### Work instruction
Write out, exactly and in full, the records given below, but not their pictures.

(Items from a dataset)
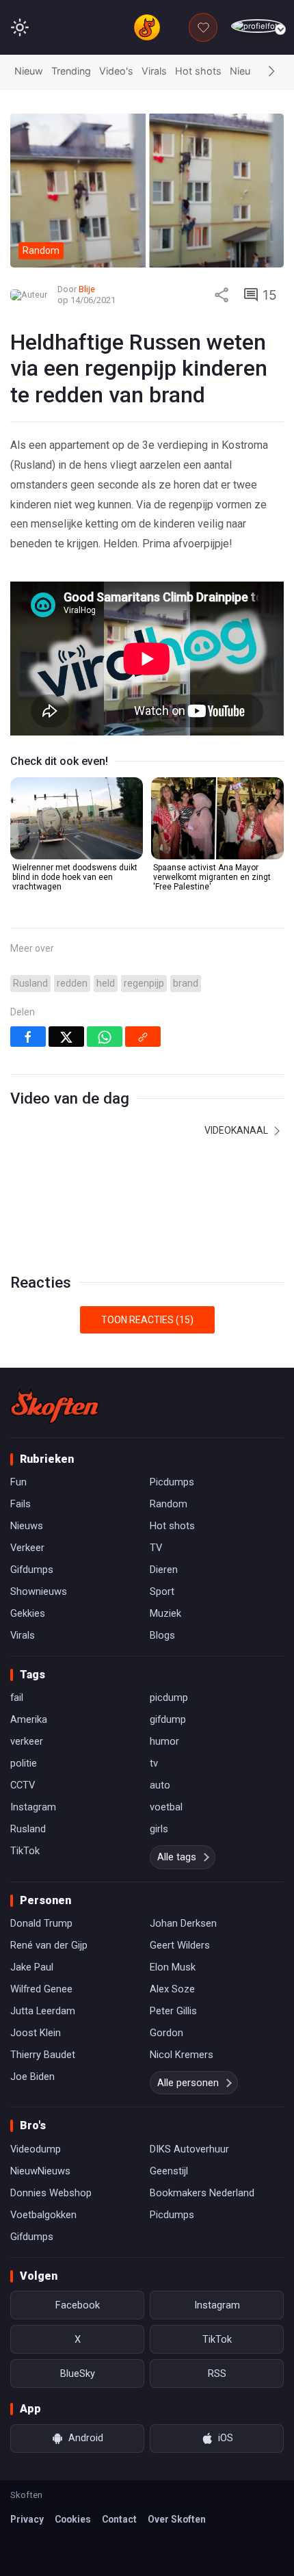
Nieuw (28, 71)
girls (159, 1829)
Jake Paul (31, 1967)
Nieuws (247, 71)
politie (23, 1763)
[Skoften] (54, 1406)
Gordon (166, 2033)
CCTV (22, 1785)
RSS (217, 2373)
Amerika (28, 1719)
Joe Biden (32, 2076)
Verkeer (27, 1547)
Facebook (77, 2305)
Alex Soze (172, 1989)
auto (160, 1785)
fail (16, 1697)
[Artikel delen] (221, 295)
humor (164, 1741)
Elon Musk (173, 1967)
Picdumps (172, 1482)
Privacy (27, 2519)
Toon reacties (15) (147, 1319)
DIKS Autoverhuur (189, 2149)
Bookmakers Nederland (202, 2193)
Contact (119, 2519)
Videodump (35, 2149)
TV (156, 1547)
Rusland (30, 983)
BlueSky (77, 2373)
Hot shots (198, 71)
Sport (162, 1591)
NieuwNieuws (40, 2171)
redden (72, 983)
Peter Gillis (173, 2011)
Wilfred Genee (41, 1989)
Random (168, 1504)
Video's (116, 71)
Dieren (164, 1569)
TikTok (25, 1851)
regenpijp (144, 983)
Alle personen (188, 2083)
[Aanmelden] (257, 26)
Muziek (165, 1613)
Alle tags (176, 1857)
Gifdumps (31, 1569)
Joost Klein (35, 2033)
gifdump (168, 1719)
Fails (20, 1504)
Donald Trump (41, 1923)
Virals (154, 71)
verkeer (26, 1741)
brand (185, 983)
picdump (169, 1697)
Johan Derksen (183, 1923)
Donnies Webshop (51, 2193)
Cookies (73, 2519)
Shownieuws (38, 1591)
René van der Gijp (49, 1945)
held (105, 983)
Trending (71, 71)
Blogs (162, 1635)
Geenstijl (169, 2171)
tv (154, 1763)
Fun (18, 1482)
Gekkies (27, 1613)
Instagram (33, 1807)
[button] (271, 72)
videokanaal (237, 1130)
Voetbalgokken (43, 2215)
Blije (87, 289)
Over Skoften (177, 2519)
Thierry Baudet (42, 2054)
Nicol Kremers (181, 2054)
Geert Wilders (180, 1945)
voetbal (166, 1807)
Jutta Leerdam (42, 2011)
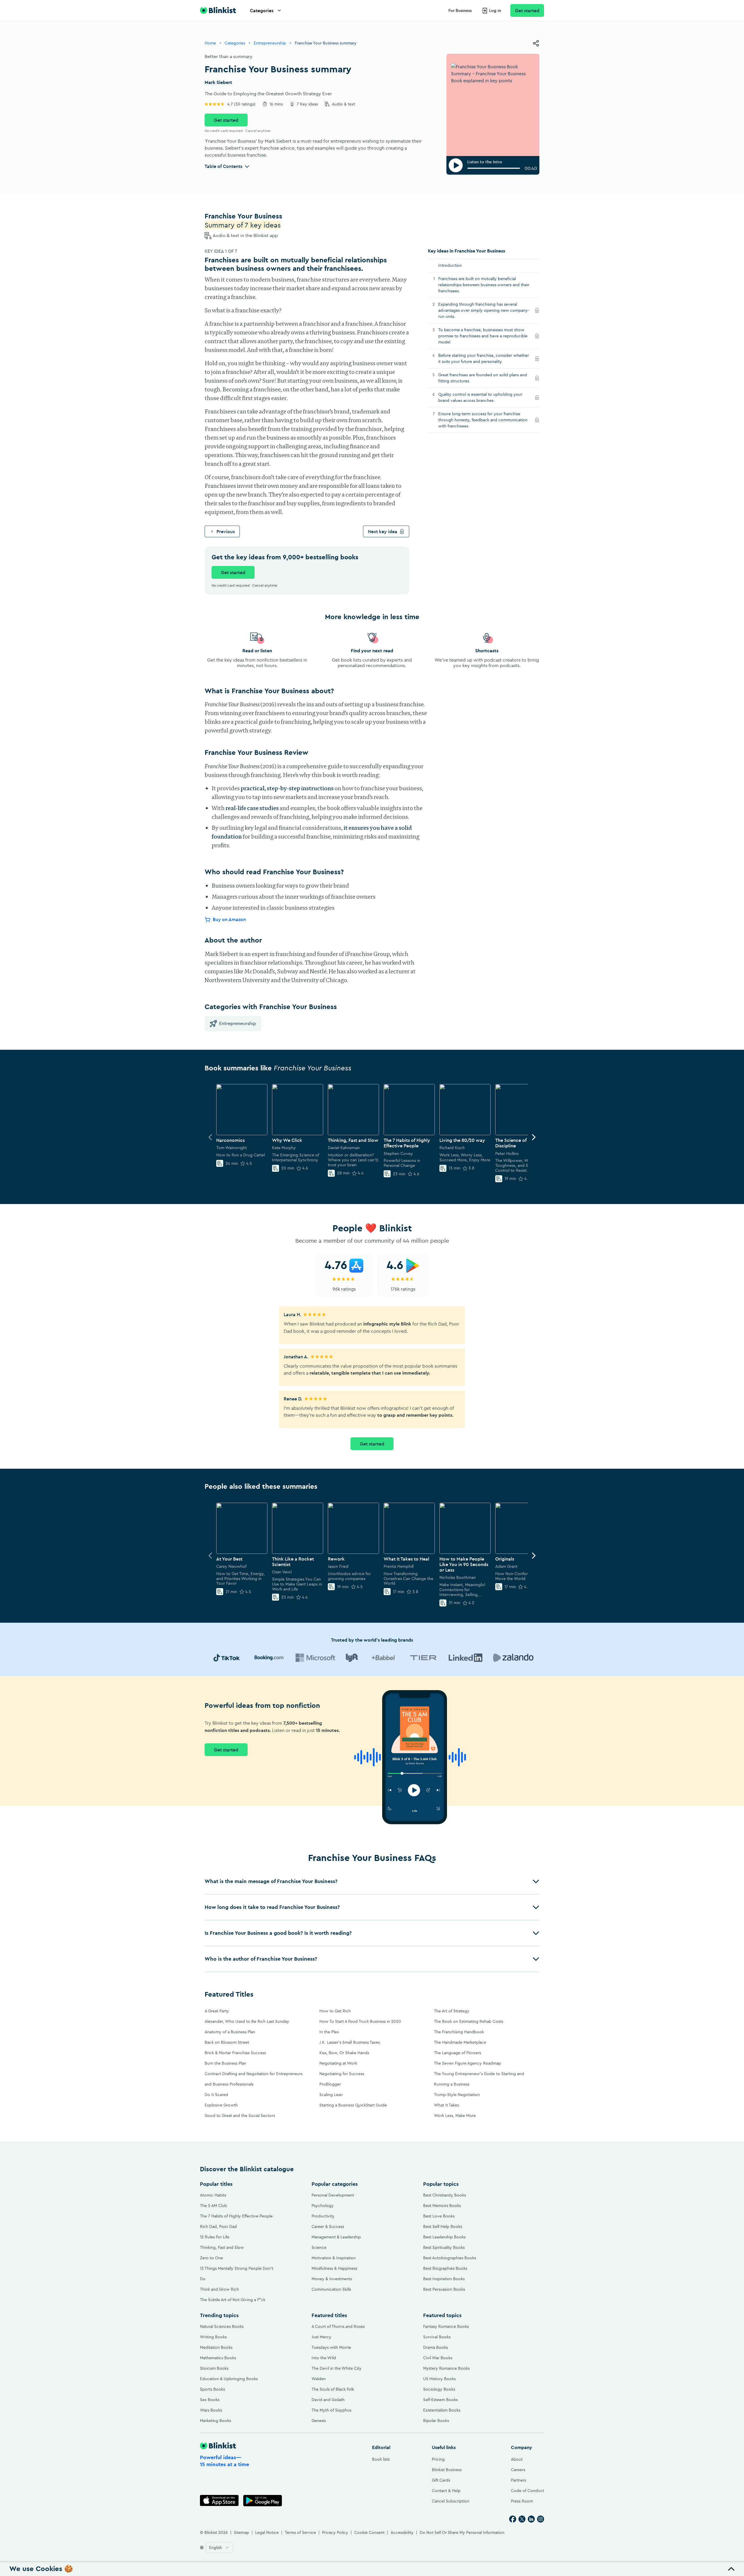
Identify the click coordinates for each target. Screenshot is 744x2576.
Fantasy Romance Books (446, 2326)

### Response to the task
Nieuw (28, 71)
girls (159, 1829)
Jake Paul (31, 1967)
Nieuws (247, 71)
politie (23, 1763)
[Skoften] (54, 1406)
Gordon (166, 2033)
CCTV (22, 1785)
RSS (217, 2373)
Amerika (28, 1719)
Joe Biden (32, 2076)
Verkeer (27, 1547)
Facebook (77, 2305)
Alex Soze (172, 1989)
auto (160, 1785)
fail (16, 1697)
[Artikel delen] (221, 295)
humor (164, 1741)
Elon Musk (173, 1967)
Picdumps (172, 1482)
Privacy (27, 2519)
Toon reacties (15) (147, 1319)
DIKS Autoverhuur (189, 2149)
Bookmakers Nederland (202, 2193)
Contact (119, 2519)
Videodump (35, 2149)
TV (156, 1547)
Rusland (30, 983)
BlueSky (77, 2373)
Hot shots (198, 71)
Sport (162, 1591)
NieuwNieuws (40, 2171)
redden (72, 983)
Peter Gillis (173, 2011)
Wilfred Genee (41, 1989)
Random (168, 1504)
Video's (116, 71)
Dieren (164, 1569)
TikTok (25, 1851)
regenpijp (144, 983)
Alle personen (188, 2083)
[Aanmelden] (257, 26)
Muziek (165, 1613)
Alle tags (176, 1857)
Gifdumps (31, 1569)
Joost Klein (35, 2033)
gifdump (168, 1719)
Fails (20, 1504)
Donald Trump (41, 1923)
Virals (154, 71)
verkeer (26, 1741)
brand (185, 983)
picdump (169, 1697)
Johan Derksen (183, 1923)
Donnies Webshop (51, 2193)
Cookies (73, 2519)
Shownieuws (38, 1591)
René van der Gijp (49, 1945)
held (105, 983)
Trending (71, 71)
Blogs (162, 1635)
Geenstijl (169, 2171)
tv (154, 1763)
Fun (18, 1482)
Gekkies (27, 1613)
Instagram (33, 1807)
[button] (271, 72)
videokanaal (237, 1130)
Voetbalgokken (43, 2215)
Blije (87, 289)
Over Skoften (177, 2519)
Thierry Baudet (42, 2054)
Nicol Kremers (181, 2054)
Geert Wilders (180, 1945)
voetbal (166, 1807)
Jutta Leerdam (42, 2011)
Identify the click coordinates for each target. Screenshot is 744x2576.
Fantasy Romance Books (446, 2326)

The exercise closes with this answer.